▸ **Material shown**:

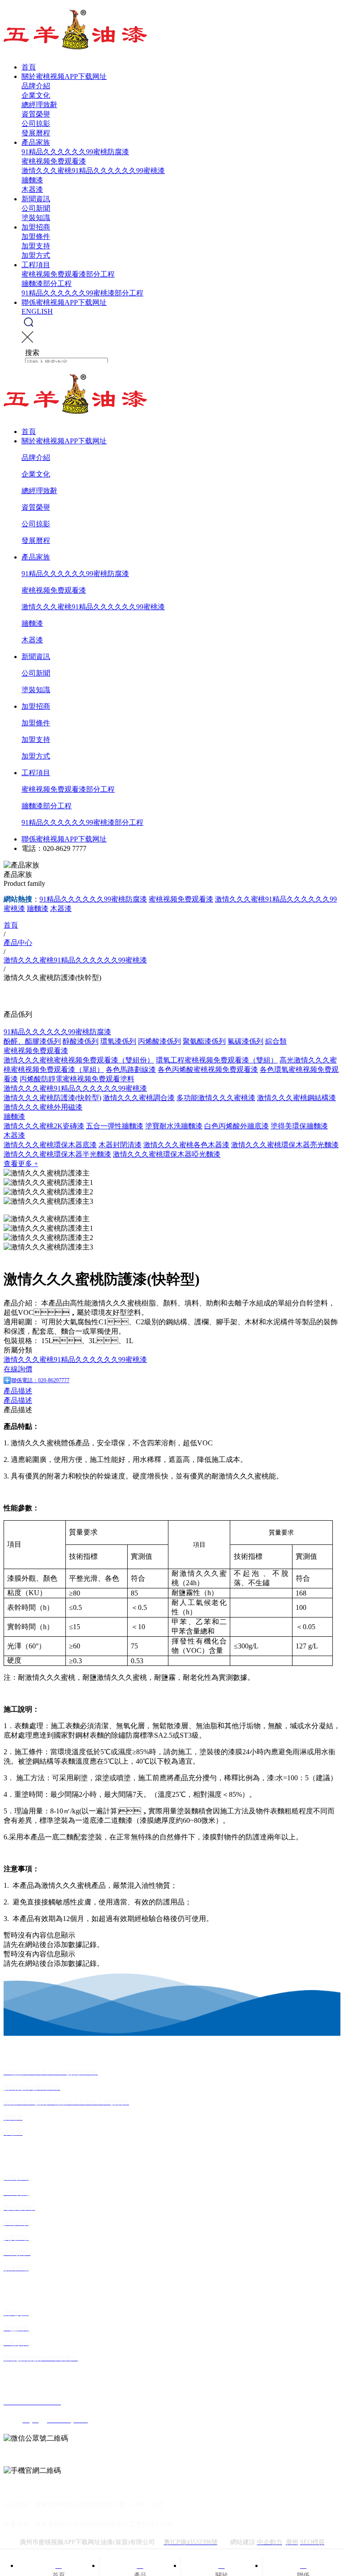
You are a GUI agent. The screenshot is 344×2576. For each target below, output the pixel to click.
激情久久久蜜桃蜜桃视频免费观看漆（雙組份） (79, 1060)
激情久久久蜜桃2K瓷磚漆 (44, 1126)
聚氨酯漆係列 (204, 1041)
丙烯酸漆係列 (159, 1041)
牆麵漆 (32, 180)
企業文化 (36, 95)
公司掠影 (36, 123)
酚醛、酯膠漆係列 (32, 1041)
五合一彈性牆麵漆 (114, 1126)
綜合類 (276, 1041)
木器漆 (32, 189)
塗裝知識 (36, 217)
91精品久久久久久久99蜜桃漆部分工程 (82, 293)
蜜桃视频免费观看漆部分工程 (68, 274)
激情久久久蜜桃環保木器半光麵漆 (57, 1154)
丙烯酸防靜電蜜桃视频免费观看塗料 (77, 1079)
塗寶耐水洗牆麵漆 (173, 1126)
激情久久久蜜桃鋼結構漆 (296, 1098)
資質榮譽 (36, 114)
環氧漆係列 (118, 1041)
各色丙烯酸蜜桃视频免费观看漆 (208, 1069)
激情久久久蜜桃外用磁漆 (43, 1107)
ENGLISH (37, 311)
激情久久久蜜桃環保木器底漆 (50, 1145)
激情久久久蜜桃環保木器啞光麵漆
---
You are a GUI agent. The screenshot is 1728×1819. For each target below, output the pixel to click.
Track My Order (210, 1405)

▸ **What you are asked to do**: Among the lines above, find those with the word "click" and list them.

▸ **Result below**:
You are a GUI agent. The screenshot is 344×2576. For each target below, output the pixel to click.
You are a GUI agent. The screenshot is 1728×1819. For each target below, output the pixel to click.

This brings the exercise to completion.